# PASSAGE PROVIDED

For Those Intrested In Sustainability

I recommend this movie (30+min, a companion to a book of same name)

I haven't read the book, but the documentary was short, informative, and inspiring.

I am reminded by this that I am often placed in a sustainable, or more sustainable positions than others, simply because of my economic level and lifestyle choices.

I could lament the details of this or I could promote them further.

For example: I did not have a driver's license until I was 25 years old. I have since had vehicles for several years until this year. That's five years of driving.

What my experiences around this have taught me is that
A) You can LIVE without a vehicle.
B) It's harder! And it requires forethought and preparation ie. researching the weather, having proper equipment, investing in a proper bicycle.
C) It's healthier! I am more connected to my body. (And what a fiiiiine body that is! hehehehe).

I am moving to San Francisco and I hope this will make getting around easier, without a vehicle, but to be honest, getting around is doable now. And I'm not using my bicycle at all.

There a lot of programs in SF to tap into.
ex:
http://www.citycarshare.org/

In fact, all I have to do is be willing to step out a bit and I'll find a whole world available, I just have to be willing to be new and awkward at certain things.

# DATA LINES
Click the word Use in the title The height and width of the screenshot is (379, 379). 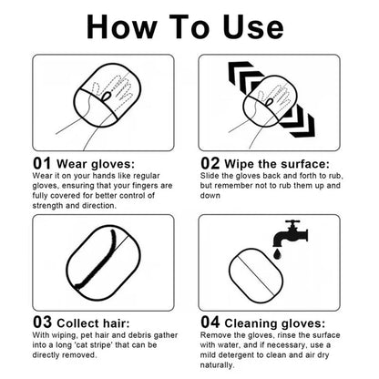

# WHAT YOU WILL DO
Answer these questions from the sustainability post:
1. At what age did the writer get a driver's license?
2. To which city is the writer moving?
3. What web address does the writer give as an example of a program in that city?
The listing was taken from a different source than the sustainability post.

# OUTPUT FOR THIS EXERCISE
1. 25 years old
2. San Francisco
3. http://www.citycarshare.org/